Tim Conway spent his career making you notice the guy that no one ever noticed.

Conway, who died Tuesday at the age of 85, amused viewers for more than half a century on programs from McHale’s Navy to SpongeBob SquarePants.

He made his early reputation as the incompetent Ensign Parker on McHale’s Navy in the 1960s, then secured it in the late 1970s as a regular on The Carol Burnett Show which showcased sketch comedy.

A decade later he created a weird, dopey character called Dorf, rolling him out for a sketch on Johnny Carson’s Tonight Show and parlaying him into a series of films.

After that he kept busy with voiceovers and guest spots on TV shows from Cosby and Clueless to Major Crimes and 30 Rock (right), where he played washed-up TV star Bucky Bright and won an Emmy.

Conway’s secret, which gave him a long career in a business notable for short careers, is that he was funny.

Burnett said both before and after his death that he was one of the funniest people she ever met. One reason she made him a guest star and then a regular on her show, she said, was that he cracked everyone up backstage.

Another friend, Rose Marie from The Dick Van Dyke Show, was the first to push him from behind the cameras onto The Steve Allen Show, which became his first regular gig.   

Conway always attributed his success in large measure to what he called the gentle quality of his humor. It’s true that comedy in general tended to the gentler side then – Bob Newhart was bigger than Lenny Bruce – but even then, Conway came across as the guy who could have been sitting next to you on the couch.

He grew up in a town that couldn’t sound more Middle American: Chagrin Falls, Ohio.
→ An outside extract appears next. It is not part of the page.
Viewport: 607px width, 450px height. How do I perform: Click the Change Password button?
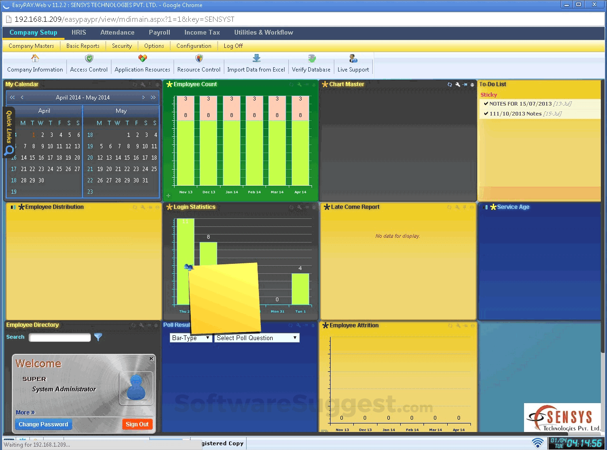click(x=44, y=424)
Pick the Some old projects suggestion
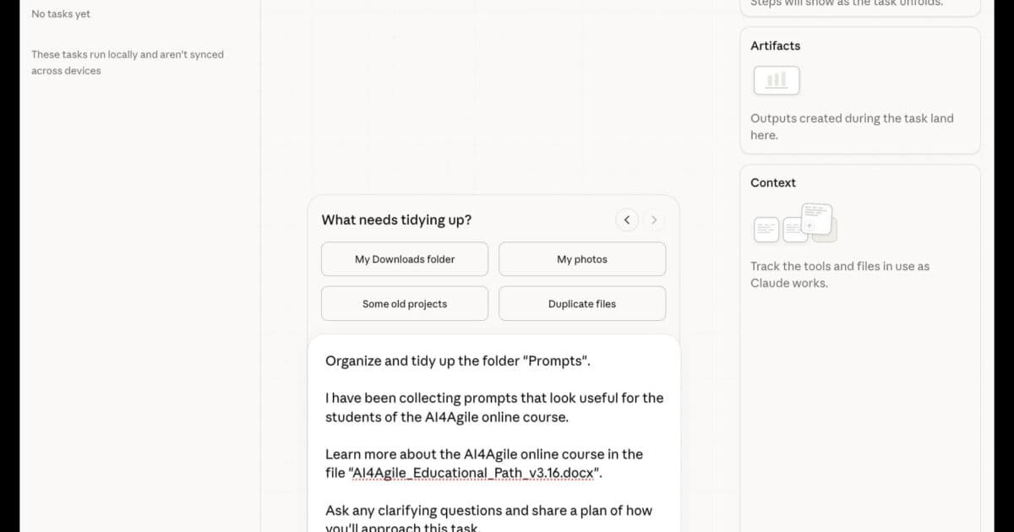 click(404, 303)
He went to Bowling Green and did two years in the Army, after which he launched what he thought would be a quiet career as a TV producer.

There isn’t a thing wrong with any of that, or with the fact that Conway was also, frankly, a pretty ordinary-looking guy.

That only makes him unusual because he become well-known in a field – show biz – that often rewards people who look different, who immediately catch your eye for their hair, or outfit, or looks.

Tim Conway caught no one’s eye for any of that. He was the insurance agent, the clerk in menswear, the dad at the Little League game. All honorable. Just not usually memorable.

Most of Conway’s characters themselves were ordinary. One of his most famous sketches on The Carol Burnett Show had him playing a young dentist whose first patient was an unsuspecting man with a toothache.

Conway’s dentist decides to remove a tooth, then accidentally injects himself with Novocaine, so his hand goes numb.

The sketch, with Conway’s friend Harvey Korman as the patient, gallops along on bursts of slapstick and mime as well as verbal humor, reflecting the old-school, vaudeville-style roots in Conway’s game.

Part of what made it all so funny is that this inept dentist, scrambling desperately to make it seem like nothing’s wrong, could have been any viewer’s real-life dentist. He didn’t look like an actor or a TV star.

By the time of the Burnett show, “ordinary” had become a tested tool in Conway’s comedy kit. He came on camera looking like an extra in a restaurant scene and suddenly he was the funniest guy in the room.

In Tim Conway’s hands, ordinary was anything but.